Given the material below, repeat exactly the lines from the one containing "Task: Expand the Backlight" through the final line, and nothing else.
-----
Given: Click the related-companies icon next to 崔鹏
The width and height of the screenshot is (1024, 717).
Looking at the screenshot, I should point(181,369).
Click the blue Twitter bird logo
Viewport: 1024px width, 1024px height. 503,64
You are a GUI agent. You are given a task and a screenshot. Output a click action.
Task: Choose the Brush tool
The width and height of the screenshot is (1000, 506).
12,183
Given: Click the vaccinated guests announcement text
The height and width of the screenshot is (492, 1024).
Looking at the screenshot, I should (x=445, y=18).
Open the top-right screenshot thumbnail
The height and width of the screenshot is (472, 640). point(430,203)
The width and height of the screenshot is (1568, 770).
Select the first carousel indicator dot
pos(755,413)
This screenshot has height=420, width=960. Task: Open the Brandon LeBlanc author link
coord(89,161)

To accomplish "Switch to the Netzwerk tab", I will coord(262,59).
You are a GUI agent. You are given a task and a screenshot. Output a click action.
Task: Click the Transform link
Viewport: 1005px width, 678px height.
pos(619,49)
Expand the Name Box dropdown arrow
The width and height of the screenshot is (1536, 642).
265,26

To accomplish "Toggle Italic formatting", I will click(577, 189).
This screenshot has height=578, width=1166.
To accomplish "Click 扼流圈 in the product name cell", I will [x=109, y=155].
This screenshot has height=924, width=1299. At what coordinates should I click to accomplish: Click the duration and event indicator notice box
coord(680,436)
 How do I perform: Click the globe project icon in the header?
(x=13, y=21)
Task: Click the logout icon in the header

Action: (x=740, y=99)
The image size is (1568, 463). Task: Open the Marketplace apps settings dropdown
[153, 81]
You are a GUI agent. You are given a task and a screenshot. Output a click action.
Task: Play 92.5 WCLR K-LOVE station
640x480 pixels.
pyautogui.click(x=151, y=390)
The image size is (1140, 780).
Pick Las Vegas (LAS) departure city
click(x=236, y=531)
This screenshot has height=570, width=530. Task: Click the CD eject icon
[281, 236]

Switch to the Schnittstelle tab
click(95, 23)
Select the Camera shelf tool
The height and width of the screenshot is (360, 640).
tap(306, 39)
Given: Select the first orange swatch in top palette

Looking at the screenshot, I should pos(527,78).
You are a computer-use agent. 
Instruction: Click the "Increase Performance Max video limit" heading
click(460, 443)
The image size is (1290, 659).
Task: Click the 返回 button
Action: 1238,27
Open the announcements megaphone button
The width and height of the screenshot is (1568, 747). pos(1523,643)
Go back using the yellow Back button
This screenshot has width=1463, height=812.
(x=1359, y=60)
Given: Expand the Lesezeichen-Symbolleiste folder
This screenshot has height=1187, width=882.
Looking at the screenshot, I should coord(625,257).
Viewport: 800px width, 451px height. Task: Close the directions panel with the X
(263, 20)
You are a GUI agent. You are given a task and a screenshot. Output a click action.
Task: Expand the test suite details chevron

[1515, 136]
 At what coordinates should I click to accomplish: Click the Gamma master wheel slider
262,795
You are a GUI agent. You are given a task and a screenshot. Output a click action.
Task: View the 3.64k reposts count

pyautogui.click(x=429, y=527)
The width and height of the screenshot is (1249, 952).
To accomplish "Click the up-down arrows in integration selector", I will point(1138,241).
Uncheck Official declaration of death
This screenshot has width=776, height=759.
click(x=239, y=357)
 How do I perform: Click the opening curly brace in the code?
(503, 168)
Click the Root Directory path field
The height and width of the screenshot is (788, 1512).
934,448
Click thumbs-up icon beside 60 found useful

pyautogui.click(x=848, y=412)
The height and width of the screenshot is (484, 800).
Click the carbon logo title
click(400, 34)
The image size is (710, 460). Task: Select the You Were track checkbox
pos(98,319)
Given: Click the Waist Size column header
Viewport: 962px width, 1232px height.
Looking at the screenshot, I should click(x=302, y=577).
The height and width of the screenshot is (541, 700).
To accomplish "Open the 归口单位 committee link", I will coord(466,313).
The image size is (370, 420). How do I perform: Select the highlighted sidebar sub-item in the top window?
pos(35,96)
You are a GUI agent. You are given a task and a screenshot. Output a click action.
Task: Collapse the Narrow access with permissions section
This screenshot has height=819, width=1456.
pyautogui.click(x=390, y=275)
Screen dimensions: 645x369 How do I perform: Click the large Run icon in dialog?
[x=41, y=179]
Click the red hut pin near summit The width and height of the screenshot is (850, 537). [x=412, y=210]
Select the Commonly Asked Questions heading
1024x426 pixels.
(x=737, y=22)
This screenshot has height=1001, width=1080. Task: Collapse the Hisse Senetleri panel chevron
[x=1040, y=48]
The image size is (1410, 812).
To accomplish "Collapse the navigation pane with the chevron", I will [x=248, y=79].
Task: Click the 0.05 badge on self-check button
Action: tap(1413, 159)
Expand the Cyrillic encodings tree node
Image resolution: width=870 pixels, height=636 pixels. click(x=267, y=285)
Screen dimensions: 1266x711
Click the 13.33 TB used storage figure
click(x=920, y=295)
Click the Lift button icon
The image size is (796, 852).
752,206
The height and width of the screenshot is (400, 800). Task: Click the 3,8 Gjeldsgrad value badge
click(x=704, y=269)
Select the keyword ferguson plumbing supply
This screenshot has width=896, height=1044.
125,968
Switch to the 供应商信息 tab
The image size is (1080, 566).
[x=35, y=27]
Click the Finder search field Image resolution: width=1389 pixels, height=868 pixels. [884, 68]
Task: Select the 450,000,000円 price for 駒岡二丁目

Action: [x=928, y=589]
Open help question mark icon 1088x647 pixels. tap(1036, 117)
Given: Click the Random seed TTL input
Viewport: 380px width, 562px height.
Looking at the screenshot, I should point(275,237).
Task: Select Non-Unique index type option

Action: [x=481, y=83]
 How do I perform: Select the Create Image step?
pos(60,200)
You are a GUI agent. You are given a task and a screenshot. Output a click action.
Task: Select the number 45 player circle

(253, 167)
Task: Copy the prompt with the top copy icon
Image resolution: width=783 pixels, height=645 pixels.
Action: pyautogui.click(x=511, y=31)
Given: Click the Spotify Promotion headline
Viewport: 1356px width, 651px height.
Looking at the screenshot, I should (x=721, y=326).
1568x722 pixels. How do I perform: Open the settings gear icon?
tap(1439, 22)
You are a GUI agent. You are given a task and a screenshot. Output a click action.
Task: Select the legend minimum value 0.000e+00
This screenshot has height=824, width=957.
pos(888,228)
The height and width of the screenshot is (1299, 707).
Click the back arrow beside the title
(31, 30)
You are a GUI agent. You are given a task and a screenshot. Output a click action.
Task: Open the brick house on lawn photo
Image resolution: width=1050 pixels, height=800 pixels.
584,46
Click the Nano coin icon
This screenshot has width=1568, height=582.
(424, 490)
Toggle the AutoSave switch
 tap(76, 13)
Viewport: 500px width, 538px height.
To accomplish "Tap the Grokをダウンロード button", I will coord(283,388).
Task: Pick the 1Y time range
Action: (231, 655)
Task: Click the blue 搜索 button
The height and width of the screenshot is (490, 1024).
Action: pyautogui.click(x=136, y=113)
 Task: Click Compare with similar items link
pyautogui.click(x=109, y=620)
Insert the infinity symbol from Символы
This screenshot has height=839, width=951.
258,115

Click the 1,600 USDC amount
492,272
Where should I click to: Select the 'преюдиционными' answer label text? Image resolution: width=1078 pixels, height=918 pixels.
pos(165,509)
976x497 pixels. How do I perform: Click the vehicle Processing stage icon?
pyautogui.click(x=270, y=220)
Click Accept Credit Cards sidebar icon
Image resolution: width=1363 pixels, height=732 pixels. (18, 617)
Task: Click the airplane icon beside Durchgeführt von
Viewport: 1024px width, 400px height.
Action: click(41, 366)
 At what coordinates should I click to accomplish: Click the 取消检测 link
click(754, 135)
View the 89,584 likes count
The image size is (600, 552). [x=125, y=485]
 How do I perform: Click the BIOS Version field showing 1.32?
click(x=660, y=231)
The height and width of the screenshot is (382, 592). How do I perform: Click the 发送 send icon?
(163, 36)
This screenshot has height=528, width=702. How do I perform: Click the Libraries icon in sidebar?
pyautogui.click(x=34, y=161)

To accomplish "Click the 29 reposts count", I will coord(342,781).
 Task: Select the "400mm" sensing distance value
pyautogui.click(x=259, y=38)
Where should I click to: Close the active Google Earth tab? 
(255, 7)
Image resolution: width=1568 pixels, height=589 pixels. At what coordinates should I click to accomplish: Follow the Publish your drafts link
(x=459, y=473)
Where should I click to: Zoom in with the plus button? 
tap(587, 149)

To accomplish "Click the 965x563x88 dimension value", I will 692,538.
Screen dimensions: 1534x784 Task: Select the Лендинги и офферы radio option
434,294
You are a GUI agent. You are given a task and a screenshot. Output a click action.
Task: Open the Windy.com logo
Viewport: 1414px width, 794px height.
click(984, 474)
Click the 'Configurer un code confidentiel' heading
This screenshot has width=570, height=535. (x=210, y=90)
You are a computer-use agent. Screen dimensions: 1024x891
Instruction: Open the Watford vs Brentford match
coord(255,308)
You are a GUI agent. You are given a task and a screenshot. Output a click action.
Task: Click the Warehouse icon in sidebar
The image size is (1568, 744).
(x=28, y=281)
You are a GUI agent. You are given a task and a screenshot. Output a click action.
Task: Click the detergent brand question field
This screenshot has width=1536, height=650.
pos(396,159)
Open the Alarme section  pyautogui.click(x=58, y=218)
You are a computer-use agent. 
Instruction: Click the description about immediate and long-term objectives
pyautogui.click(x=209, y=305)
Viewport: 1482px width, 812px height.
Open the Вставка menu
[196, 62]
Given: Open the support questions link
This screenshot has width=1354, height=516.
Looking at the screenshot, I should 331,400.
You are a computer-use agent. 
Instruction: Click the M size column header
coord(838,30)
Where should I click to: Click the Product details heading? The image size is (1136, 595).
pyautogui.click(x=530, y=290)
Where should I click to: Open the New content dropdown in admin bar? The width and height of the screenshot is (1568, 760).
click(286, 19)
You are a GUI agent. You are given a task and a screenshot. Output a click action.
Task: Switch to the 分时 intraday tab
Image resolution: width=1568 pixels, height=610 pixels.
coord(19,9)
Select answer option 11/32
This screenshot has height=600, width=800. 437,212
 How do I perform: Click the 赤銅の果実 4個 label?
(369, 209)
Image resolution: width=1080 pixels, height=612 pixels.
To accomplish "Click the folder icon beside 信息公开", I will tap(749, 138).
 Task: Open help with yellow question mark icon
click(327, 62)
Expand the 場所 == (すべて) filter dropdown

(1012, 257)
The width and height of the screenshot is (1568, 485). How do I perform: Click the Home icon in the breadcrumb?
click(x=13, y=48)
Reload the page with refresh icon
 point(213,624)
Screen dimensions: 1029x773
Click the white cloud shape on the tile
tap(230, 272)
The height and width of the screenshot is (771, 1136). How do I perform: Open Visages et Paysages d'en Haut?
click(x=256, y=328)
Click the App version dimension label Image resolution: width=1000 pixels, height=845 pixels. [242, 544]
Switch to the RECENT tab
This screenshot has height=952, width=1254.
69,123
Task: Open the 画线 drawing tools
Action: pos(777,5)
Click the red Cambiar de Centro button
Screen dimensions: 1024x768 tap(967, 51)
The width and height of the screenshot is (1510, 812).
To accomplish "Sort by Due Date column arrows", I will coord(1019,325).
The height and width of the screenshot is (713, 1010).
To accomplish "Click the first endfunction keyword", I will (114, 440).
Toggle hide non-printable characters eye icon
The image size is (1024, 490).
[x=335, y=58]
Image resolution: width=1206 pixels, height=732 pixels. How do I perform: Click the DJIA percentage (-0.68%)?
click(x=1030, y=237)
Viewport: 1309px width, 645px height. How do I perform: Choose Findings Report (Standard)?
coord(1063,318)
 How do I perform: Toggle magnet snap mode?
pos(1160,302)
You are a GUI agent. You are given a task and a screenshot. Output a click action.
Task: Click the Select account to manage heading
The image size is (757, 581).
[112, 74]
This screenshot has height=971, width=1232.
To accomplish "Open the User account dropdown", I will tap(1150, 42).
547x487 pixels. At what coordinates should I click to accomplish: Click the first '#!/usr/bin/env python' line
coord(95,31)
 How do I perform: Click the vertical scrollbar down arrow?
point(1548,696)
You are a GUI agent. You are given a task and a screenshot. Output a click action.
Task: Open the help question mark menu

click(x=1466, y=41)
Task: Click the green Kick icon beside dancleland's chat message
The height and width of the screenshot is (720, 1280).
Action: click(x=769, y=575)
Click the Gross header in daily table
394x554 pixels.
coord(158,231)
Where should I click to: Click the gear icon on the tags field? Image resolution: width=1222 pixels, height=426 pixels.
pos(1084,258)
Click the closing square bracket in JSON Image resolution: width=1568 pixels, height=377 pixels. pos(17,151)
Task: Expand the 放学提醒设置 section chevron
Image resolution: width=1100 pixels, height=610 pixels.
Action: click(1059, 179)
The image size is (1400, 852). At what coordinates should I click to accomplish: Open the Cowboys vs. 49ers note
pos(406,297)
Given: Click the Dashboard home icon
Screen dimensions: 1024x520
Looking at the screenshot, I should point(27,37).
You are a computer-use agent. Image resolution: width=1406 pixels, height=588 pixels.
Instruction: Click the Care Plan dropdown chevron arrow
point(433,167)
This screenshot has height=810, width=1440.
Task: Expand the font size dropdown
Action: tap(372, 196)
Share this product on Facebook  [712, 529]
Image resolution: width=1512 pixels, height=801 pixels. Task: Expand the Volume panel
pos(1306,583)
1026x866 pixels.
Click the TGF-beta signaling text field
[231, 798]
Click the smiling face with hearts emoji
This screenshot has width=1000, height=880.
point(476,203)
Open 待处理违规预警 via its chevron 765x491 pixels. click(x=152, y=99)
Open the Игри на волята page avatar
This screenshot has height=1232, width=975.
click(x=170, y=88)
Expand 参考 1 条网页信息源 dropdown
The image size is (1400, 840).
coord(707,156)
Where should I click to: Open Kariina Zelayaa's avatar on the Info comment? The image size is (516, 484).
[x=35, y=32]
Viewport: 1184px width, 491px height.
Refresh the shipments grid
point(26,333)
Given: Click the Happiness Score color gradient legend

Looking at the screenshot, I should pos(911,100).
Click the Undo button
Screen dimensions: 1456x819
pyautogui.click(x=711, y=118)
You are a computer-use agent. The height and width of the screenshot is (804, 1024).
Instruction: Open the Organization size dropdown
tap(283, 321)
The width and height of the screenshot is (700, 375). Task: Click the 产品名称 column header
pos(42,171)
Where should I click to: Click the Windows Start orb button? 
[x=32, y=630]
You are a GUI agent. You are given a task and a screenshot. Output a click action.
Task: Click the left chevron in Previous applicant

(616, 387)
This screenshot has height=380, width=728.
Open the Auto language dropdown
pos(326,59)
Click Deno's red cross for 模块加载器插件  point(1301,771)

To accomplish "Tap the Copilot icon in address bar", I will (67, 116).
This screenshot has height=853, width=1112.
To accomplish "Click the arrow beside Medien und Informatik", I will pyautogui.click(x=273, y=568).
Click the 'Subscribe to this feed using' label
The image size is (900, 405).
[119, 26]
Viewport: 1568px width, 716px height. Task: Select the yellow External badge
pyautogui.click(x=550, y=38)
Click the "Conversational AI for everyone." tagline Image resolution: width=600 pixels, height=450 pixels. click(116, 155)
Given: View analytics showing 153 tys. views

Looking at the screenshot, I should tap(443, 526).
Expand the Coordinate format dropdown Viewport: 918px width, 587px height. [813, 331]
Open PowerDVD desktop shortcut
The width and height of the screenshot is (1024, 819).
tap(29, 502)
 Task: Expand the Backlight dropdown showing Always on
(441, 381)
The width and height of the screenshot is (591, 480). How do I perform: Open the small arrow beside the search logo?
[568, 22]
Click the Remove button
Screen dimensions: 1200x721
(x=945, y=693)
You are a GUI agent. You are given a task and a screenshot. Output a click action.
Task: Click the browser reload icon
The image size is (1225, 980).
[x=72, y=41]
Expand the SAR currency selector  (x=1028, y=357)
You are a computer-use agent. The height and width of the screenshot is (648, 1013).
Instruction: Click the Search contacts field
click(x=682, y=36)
-----
# ANSWER BOX
 Task: Expand the Backlight dropdown showing Always on
(441, 381)
The width and height of the screenshot is (591, 480). How do I perform: Open the small arrow beside the search logo?
[568, 22]
Click the Remove button
Screen dimensions: 1200x721
(x=945, y=693)
You are a GUI agent. You are given a task and a screenshot. Output a click action.
Task: Click the browser reload icon
The image size is (1225, 980).
[x=72, y=41]
Expand the SAR currency selector  (x=1028, y=357)
You are a computer-use agent. The height and width of the screenshot is (648, 1013).
Instruction: Click the Search contacts field
click(x=682, y=36)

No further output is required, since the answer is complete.